As Glenn Greenwald notes, there really only seems to be one purpose behind what Manning is being subjected to:
Let’s review Manning’s detention over the last nine straight months: 23-hour/day solitary confinement; barred even from exercising in his cell; one hour total outside his cell per day where he’s allowed to walk around in circles in a room alone while shackled, and is returned to his cell the minute he stops walking; forced to respond to guards’ inquiries literally every 5 minutes, all day, everyday; and awakened at night each time he is curled up in the corner of his bed or otherwise outside the guards’ full view. Is there anyone who doubts that these measures — and especially this prolonged forced nudity — are punitive and designed to further erode his mental health, physical health and will? As The Guardian reported last year, forced nudity is almost certainly a breach of the Geneva Conventions; the Conventions do not technically apply to Manning, as he is not a prisoner of war, but they certainly establish the minimal protections to which all detainees — let alone citizens convicted of nothing — are entitled.
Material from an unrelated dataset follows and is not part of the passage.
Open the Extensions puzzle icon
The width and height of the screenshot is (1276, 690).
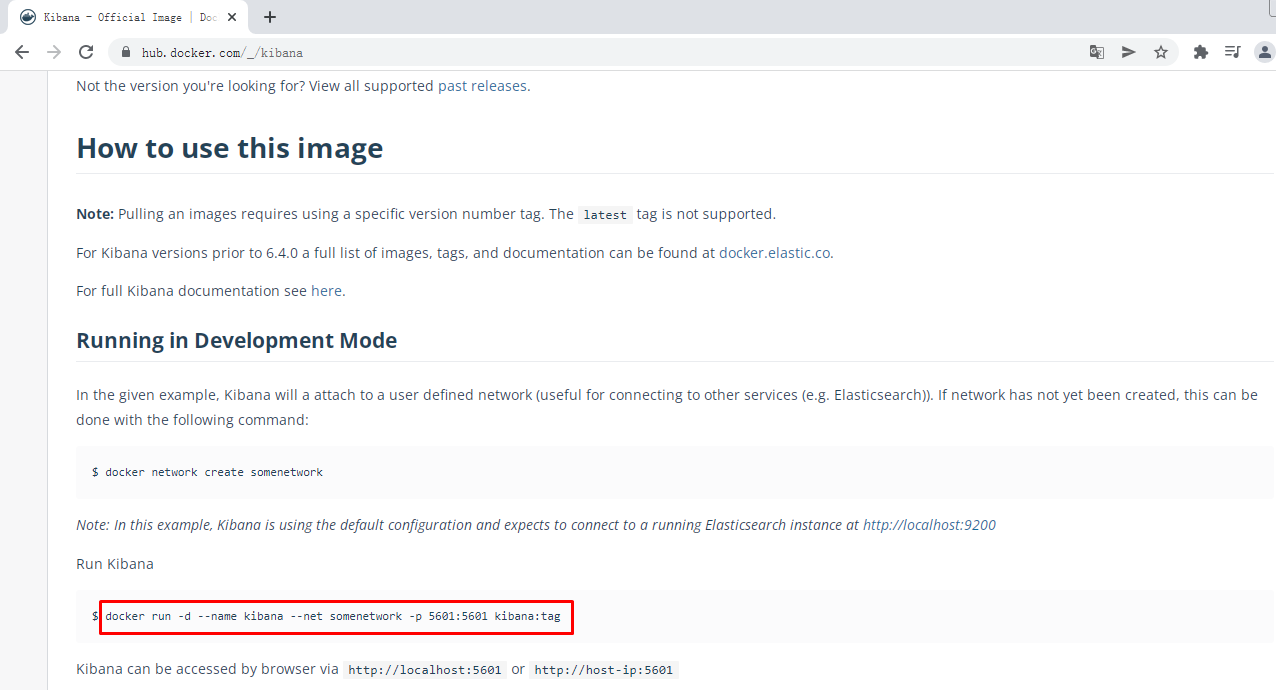click(x=1201, y=52)
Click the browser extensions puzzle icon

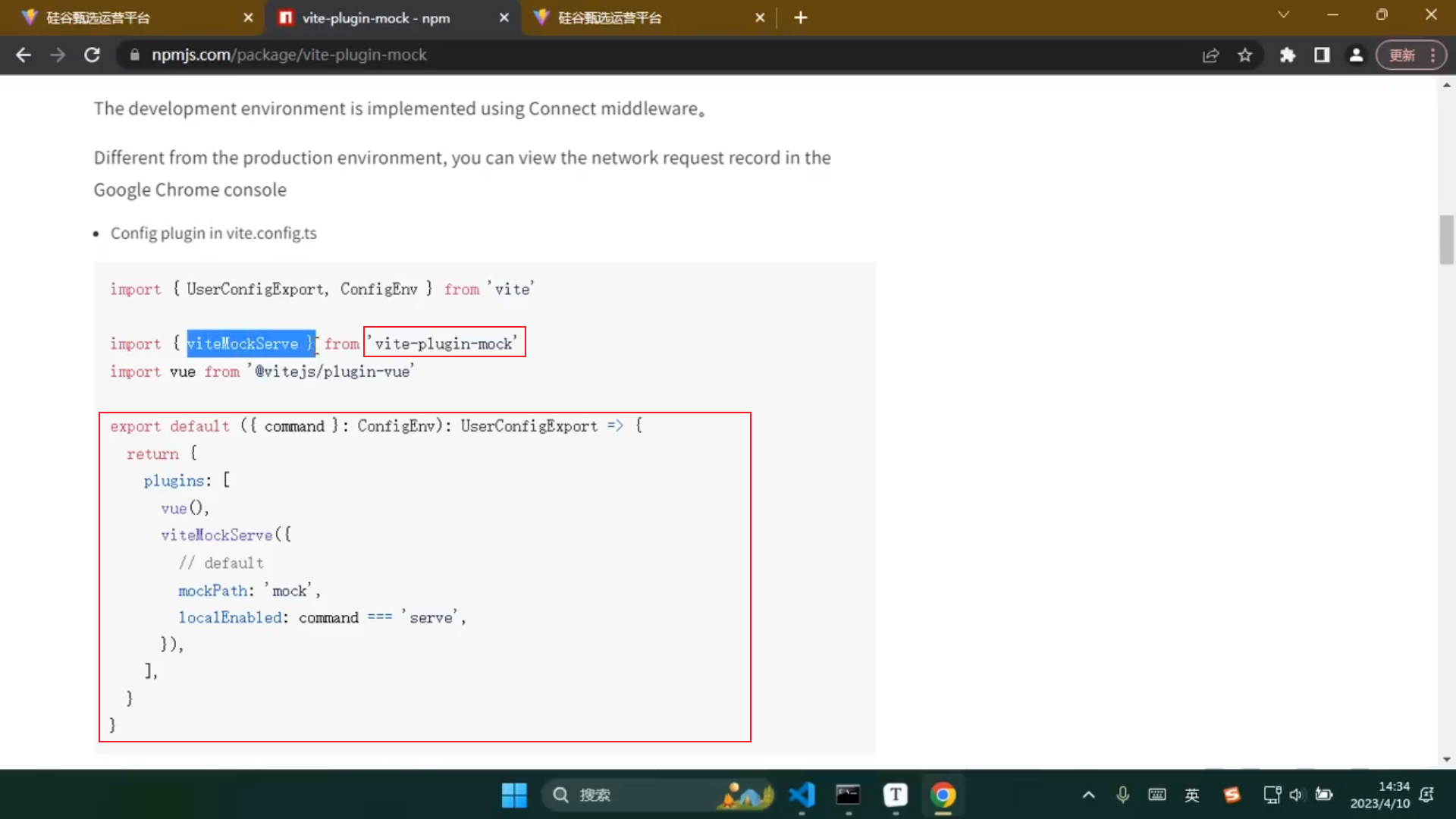[x=1289, y=55]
Moreover, Greenwald points out, correctly I think, the media seems to be giving the Obama Administration a pass here:
I’ll say this again: just fathom the contrived, shrieking uproar from opportunistic Democratic politicians and their loyalists if it had been George Bush and Dick Cheney — on U.S. soil — subjecting a whistle-blowing member of the U.S. military to these repressive conditions without being convicted of anything, charging him with a capital offense that statutorily carries the death penalty, and then forcing him to remain nude every night and stand naked for inspection outside his cell. Feigning concern over detainee abuse for partisan gain is only slightly less repellent than the treatment to which Manning is being subjected.
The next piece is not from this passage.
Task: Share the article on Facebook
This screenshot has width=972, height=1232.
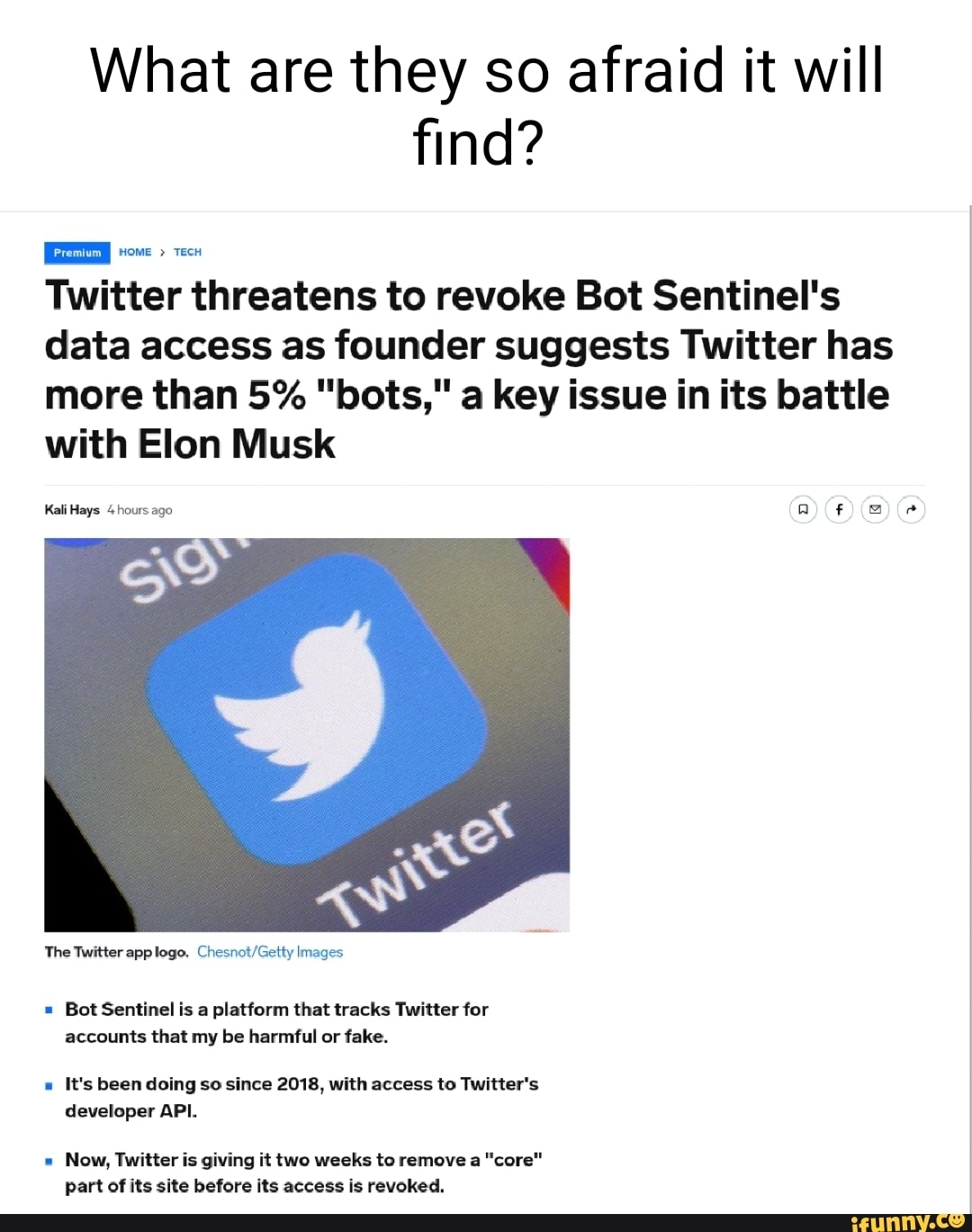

Indeed. It’s understandable, to be honest, why the right wouldn’t care all that much about how Private Manning is being treated. If this were happening under a Republican, though, the left would be united in outrage. Now, their silence is telling
Make no mistake about it. I do not consider Bradley Manning a hero in any sense of the word. Even if it were the case that much of the material that Manning stole from military computers should not have been classified, or really wasn’t all that important (and much of it wasn’t in the end), that isn’t a decision that a Private in the Army has a right to make. If the charges against him are true, he violated orders, accessed systems he had no right to access, and stole information that he had no right to take off base. If he’s convicted of these charges, he deserves to be punished to the fullest extent of the law. While he’s awaiting trial, though, and even after he’s convicted, he still must be treated humanely and, at present, Manning is receiving worse treatment than a Prisoner Of War would, and the only purpose behind it seems to be to break him psychologically. That’s simply unacceptable.
But can this treatment really be justified? There are two points to address on this front.
First and most simply put, Manning made the comment about being able to kill himself with his underwear, sarcastic or not. Can you imagine what would be said if the brig commander did nothing and then he actually did turn up dead in his cell by his own waistband? It would be a movable feast for the media and several careers would come to an abrupt end. How does the commander ignore something like that?
The second point is a bit more complicated and far less clear, and one that we’ve touched on here in the past. It boils down to some of the fundamental differences between civilian society and the military community. Just as civilians, used to all their freedoms of free speech, etc. don’t understand the restrictions on military personnel, those familiar with the civilian justice system are frequently shocked by many of the “unofficial” aspects of the U.C.M.J. Lots of things like this go on all the time in the military, or at least they used to back in the day. But normally you don’t have the civilian press watching and reporting on it.
Does that make it right? I leave that to the judgment of the reader.
Also, life in the military in general is just a bit more physical and harsh than in the civilian world. A lot of things happen which would probably shock many of you who have never served. In the Navy, for example, there is an old tradition of an initiation rite of passage the first time a sailor crosses the equator on a war ship. It is the time when you graduate from being a “pollywog” (or just “wog” for short) to being a “shellback.” Trust me, it’s an ordeal, usually lasting 24 hours or more.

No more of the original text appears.